** Task details **
Starting at the line that holds "Screen dimensions: 1796x1166", transcribe every line to the end of the data exactly; include no other lines.

** Supplied information **
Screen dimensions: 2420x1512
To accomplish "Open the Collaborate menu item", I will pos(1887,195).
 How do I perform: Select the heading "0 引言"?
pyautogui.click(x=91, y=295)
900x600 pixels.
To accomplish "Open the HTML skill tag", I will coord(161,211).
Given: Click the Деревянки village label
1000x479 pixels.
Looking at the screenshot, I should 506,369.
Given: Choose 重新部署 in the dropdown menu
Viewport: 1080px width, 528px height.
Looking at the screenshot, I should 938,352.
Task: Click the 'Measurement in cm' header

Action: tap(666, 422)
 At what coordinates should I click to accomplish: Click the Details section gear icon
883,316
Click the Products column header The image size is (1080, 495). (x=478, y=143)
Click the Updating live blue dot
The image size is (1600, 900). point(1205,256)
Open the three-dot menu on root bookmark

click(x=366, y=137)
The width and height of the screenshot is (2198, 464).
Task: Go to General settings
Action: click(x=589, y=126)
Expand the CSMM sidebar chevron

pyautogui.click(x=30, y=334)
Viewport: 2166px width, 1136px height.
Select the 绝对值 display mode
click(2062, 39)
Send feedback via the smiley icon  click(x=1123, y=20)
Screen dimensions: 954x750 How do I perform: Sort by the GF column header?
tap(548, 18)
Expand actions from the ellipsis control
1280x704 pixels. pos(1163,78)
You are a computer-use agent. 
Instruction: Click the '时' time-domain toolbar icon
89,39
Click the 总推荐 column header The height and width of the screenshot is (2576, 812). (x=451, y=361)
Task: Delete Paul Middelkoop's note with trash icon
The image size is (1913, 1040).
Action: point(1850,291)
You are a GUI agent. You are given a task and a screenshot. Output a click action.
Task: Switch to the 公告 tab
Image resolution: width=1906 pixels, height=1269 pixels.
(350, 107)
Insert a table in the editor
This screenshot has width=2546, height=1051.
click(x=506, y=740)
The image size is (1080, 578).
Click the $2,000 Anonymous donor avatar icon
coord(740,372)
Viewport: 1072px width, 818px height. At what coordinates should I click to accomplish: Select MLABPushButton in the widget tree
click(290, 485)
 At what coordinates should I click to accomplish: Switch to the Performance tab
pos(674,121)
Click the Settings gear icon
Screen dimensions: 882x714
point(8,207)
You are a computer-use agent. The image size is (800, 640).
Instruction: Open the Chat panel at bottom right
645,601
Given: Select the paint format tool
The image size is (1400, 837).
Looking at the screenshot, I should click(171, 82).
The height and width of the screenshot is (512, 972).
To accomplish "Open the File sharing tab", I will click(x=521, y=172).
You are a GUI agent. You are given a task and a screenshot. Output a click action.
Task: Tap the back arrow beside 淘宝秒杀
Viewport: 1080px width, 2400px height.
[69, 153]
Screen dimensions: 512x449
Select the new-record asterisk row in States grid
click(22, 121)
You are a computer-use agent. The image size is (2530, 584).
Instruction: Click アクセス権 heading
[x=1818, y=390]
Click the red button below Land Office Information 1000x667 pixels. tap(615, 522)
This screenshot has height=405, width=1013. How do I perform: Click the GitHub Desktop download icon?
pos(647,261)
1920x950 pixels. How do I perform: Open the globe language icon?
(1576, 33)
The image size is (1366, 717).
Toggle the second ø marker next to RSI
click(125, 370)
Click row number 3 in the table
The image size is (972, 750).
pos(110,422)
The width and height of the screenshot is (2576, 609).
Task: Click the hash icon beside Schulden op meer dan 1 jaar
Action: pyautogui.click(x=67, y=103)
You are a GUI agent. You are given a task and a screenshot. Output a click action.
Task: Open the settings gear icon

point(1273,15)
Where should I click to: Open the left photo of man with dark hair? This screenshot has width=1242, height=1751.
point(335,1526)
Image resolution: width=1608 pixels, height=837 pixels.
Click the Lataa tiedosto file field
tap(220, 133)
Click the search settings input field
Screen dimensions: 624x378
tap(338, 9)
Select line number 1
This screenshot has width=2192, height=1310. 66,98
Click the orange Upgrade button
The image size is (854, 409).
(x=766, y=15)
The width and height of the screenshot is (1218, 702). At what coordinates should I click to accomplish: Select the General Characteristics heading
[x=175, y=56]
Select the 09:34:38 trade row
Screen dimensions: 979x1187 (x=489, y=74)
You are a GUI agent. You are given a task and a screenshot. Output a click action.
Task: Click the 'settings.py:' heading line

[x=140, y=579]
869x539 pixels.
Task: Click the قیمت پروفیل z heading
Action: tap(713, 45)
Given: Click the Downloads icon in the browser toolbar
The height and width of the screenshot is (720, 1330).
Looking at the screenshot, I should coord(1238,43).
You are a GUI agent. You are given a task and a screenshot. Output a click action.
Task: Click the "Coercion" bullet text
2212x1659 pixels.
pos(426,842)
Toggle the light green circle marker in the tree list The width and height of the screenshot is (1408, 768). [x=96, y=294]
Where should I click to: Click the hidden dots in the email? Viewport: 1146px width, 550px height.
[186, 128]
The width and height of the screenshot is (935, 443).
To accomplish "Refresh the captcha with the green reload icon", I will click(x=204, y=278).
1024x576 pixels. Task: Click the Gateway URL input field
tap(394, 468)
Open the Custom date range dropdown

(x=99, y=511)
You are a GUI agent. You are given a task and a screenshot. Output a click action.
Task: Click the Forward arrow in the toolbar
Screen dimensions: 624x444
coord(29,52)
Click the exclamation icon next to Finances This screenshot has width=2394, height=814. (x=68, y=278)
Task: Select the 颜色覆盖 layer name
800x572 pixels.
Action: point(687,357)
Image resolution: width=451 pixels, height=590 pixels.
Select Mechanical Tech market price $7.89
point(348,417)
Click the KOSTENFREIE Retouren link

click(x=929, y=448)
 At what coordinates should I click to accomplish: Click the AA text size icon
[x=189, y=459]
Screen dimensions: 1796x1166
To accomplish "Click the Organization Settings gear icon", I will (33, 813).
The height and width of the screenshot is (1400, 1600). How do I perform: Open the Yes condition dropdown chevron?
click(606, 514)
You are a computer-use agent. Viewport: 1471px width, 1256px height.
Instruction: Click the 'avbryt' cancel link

** Result of the exercise **
Screen dimensions: 1796x1166
To accomplish "Click the Organization Settings gear icon", I will (33, 813).
The height and width of the screenshot is (1400, 1600). How do I perform: Open the Yes condition dropdown chevron?
click(606, 514)
You are a computer-use agent. Viewport: 1471px width, 1256px height.
Instruction: Click the 'avbryt' cancel link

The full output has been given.